= EXERCISE DETAILS =
Only the lines from the one with "Task: Open Oliver Black reviewer row link" to the end of the data, both ends included, should be output, exactly as they stand and without pictures.

Start of INPUT MATERIAL

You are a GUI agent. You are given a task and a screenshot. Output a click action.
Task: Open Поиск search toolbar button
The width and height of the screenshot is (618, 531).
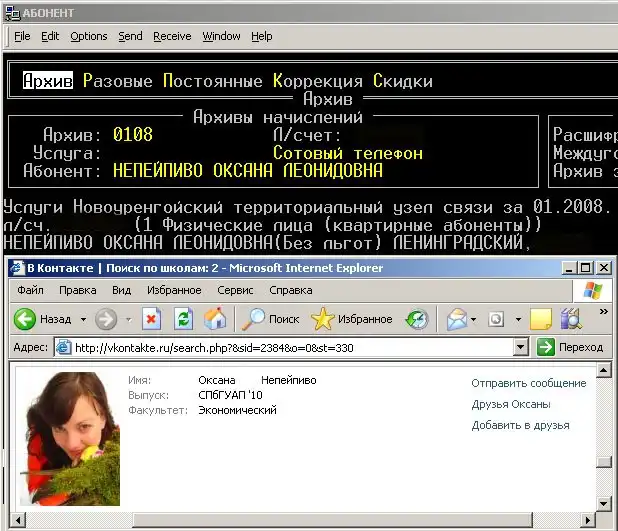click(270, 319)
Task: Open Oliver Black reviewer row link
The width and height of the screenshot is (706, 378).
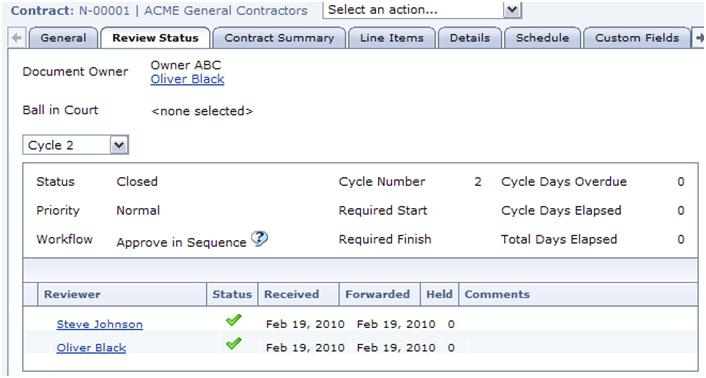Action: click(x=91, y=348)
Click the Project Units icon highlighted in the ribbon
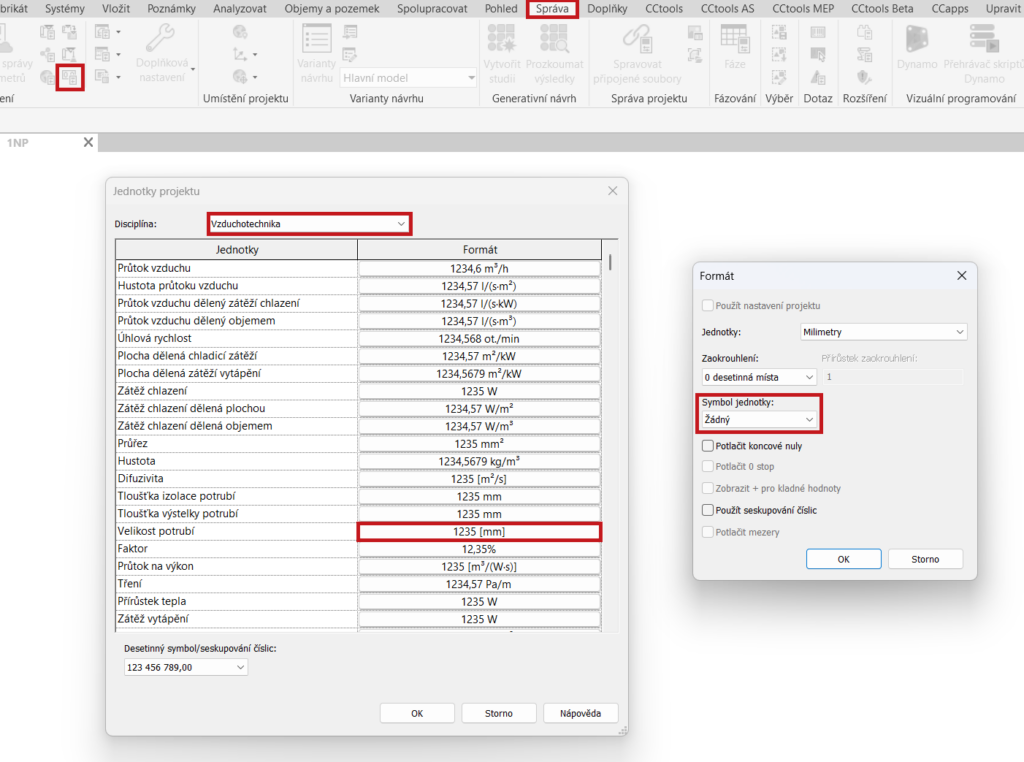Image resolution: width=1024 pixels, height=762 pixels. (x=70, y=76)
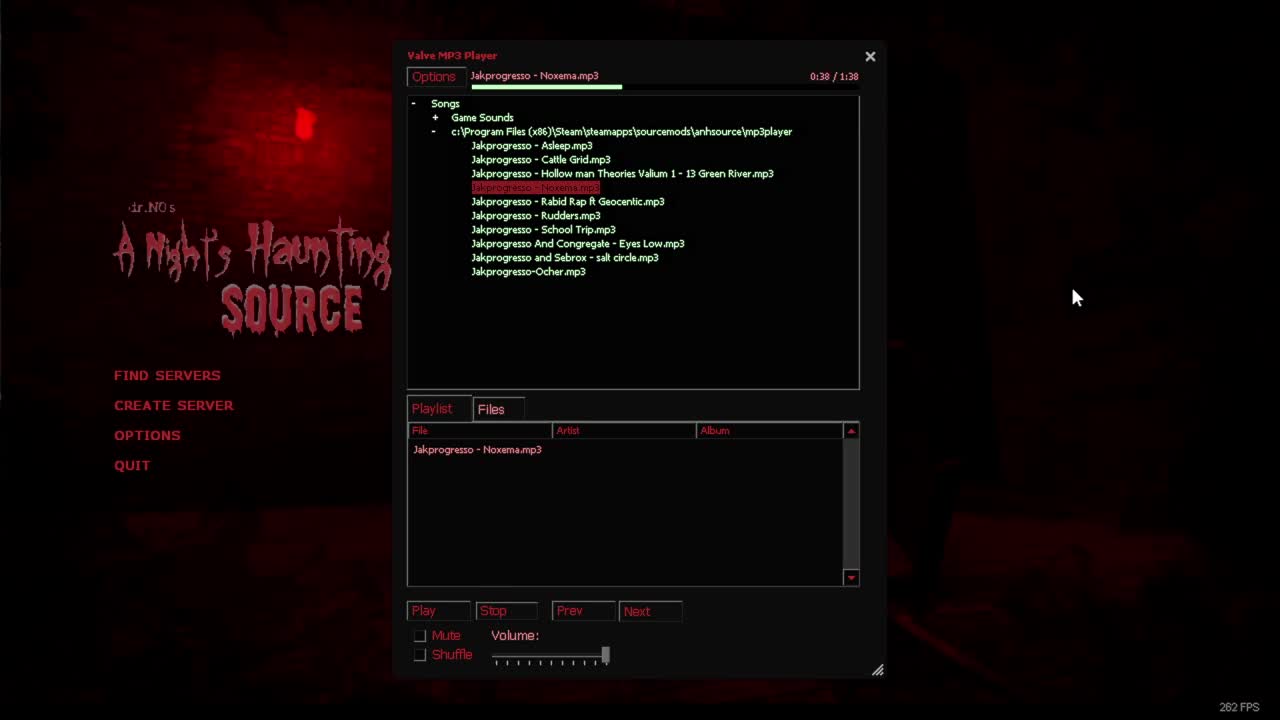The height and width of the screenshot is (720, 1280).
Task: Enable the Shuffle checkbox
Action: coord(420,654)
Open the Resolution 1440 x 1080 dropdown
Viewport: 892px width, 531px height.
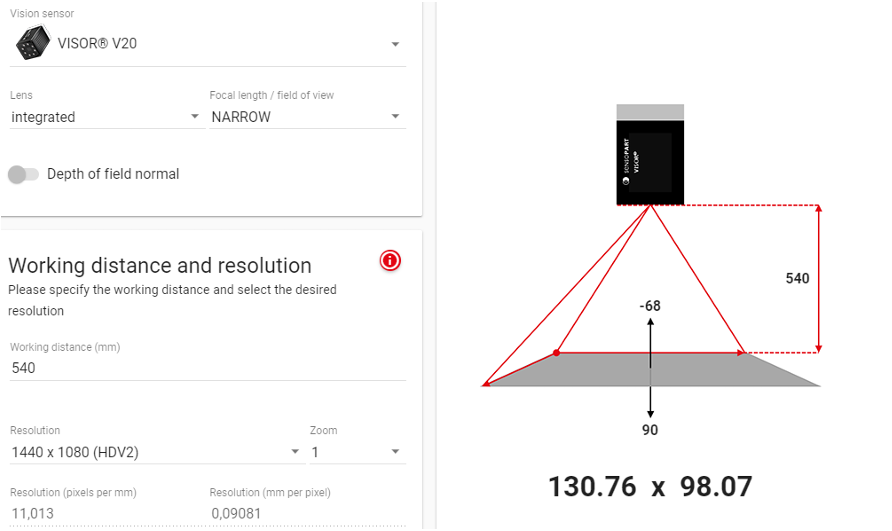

End of INPUT MATERIAL

= RESPONSE BOX =
Task: Open Oliver Black reviewer row link
The width and height of the screenshot is (706, 378).
Action: click(x=91, y=348)
Click the Project Units icon highlighted in the ribbon
Image resolution: width=1024 pixels, height=762 pixels. (x=70, y=76)
The height and width of the screenshot is (720, 1280).
Task: Enable the Shuffle checkbox
Action: coord(420,654)
Open the Resolution 1440 x 1080 dropdown
Viewport: 892px width, 531px height.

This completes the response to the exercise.